**TASK GOAL**. Would you transcribe the lines running from the one that holds "This screenshot has" to the last line of the records? Leave every picture out.

--

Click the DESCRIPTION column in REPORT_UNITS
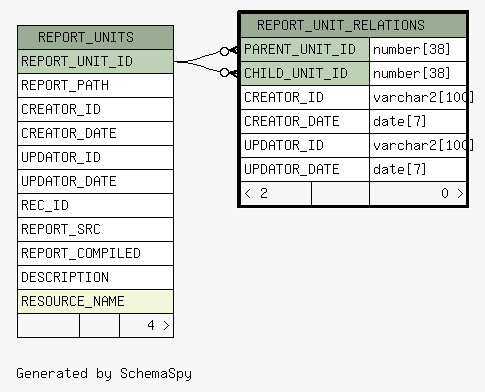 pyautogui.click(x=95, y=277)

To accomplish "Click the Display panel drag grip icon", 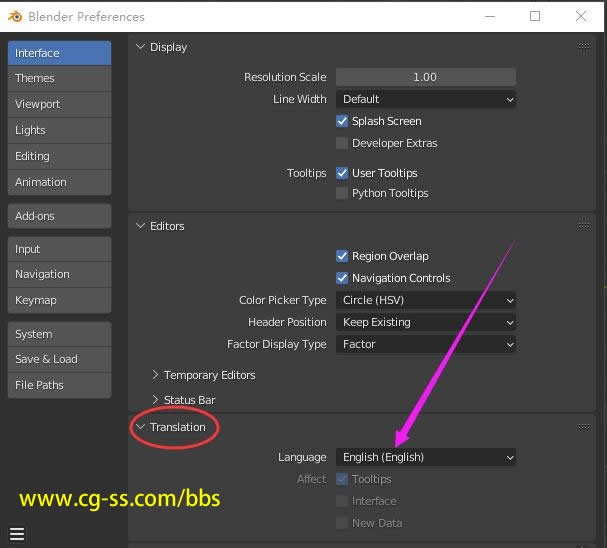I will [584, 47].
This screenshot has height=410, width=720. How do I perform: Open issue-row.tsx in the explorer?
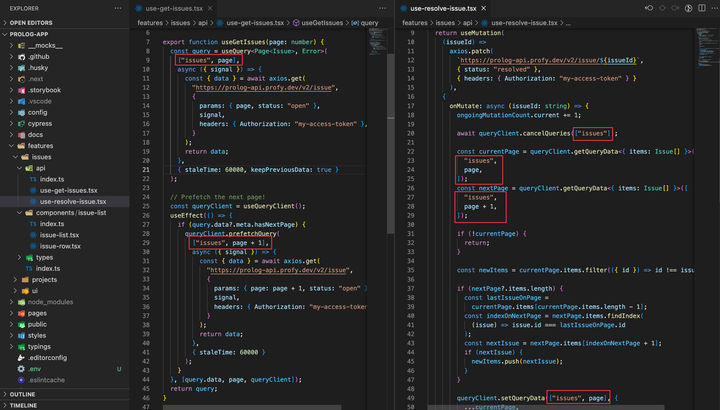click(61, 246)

--

**EXERCISE OUTPUT**.
This screenshot has height=410, width=720. How do I perform: Open issue-row.tsx in the explorer?
click(61, 246)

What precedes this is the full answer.